Graft Rupture Rates Between QT, QTB, and BPTB Grafts

First Author (Year)	Surgical Time Frame	Minimum Follow-Up, mo	QT % Rupture	QTB % Rupture	BPTB % Rupture
Gorschewsky[13] (2007)	1995-2000	24	—	2.15	4.95
Han[17] (2008)	1994-2001	24	—	2.80	1.39
Geib[12] (2009)	1996-2006	24	2	6.001.91	3.33
Kim[23] (2014)	2003-2004	24	—	4.76	0
Schulz[31] (2013)	2007-2008	24	0.00	—	—
Lund[25] (2014)	2005-2009	24	—	0.00	4.00
Perez (2019, current study)	2015-2016	24	4.00	—	0

BPTB, bone–patellar tendon–bone; QT, quadriceps tendon; QTB, quadriceps tendon with bone plug. Graft rupture was diagnosed on magnetic resonance imaging, arthroscopy, or revision surgery.
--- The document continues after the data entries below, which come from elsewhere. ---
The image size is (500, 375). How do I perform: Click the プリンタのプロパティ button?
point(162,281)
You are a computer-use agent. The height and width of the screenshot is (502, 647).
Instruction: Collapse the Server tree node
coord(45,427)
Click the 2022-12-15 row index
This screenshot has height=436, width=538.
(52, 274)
While the senior authors (L.K.B., M.G.B.) routinely use QT without bone for ACL reconstruction, there are few studies directly comparing QT with QTB. Geib et al[12] attempted to stratify their all-inclusive quadriceps group into QTB and QT without bone plug and found no significant differences between the cohorts, which they attributed to a limited sample size. Despite limited direct comparison of long-term patient outcomes in the current literature, QT has gained in popularity over QTB because of decreased surgical time, postoperative anterior knee pain, and risk of patellar fracture.[11,32,35] While it has been suggested that a bone block is important for QT in order to increase graft stiffness, length, and anatomic fixation,[9] multiple studies have described alternative fixation techniques that maintain appropriate stiffness and anatomic fixation without any reported complications.[8,30,31,36]

Limitations

This study is not without limitations. The lack of preoperative data makes it difficult to determine if the comparison groups of this study had an average difference in baseline IKDC or Lysholm data. To this end, determining the impact that graft selection had on patient outcomes was challenging.[3] Therefore, the possibility of recruitment bias exists. Nevertheless, patients in both groups had similar characteristics, came from the same metropolitan area, were only operated on by 1 of 2 surgeons, and underwent the same rehabilitation protocol. Another limitation is the lack of more objective patient data such as instrumented laxity measures or strength assessments. KT arthrometers can be used to identify graft failure when there is a >5 mm side-to-side difference in anterior knee laxity; however, several studies[21,28,37] have questioned the reliability of correlating anterior knee laxity as measured by the KT arthrometer with clinical outcomes. The reliance on subjective data via telephone questionnaires may introduce underreporting. This study also had a small sample size because of loss to follow-up, with 33% of patients not responding to the telephone questionnaire. Last, this study had a lack of randomization of patients between the 2 groups before surgery and lack of blinding of participants and personnel. Therefore, the possibility of performance and assessment bias exists.

Conclusion

This study is the first to retrospectively compare subjective knee outcome scores and incidence of postoperative complications between an all–soft tissue QT and BPTB autograft at a minimum of 2-year follow-up. There was no statistical difference in all outcome scores between the 2 groups. Additionally, this study had low rates of postoperative complications comparable with the already published data. Prospectively designed studies are needed to expand upon these initial findings and to further validate that the all–soft tissue QT autograft may be a suitable alternative to the BPTB autograft for primary ACL reconstruction.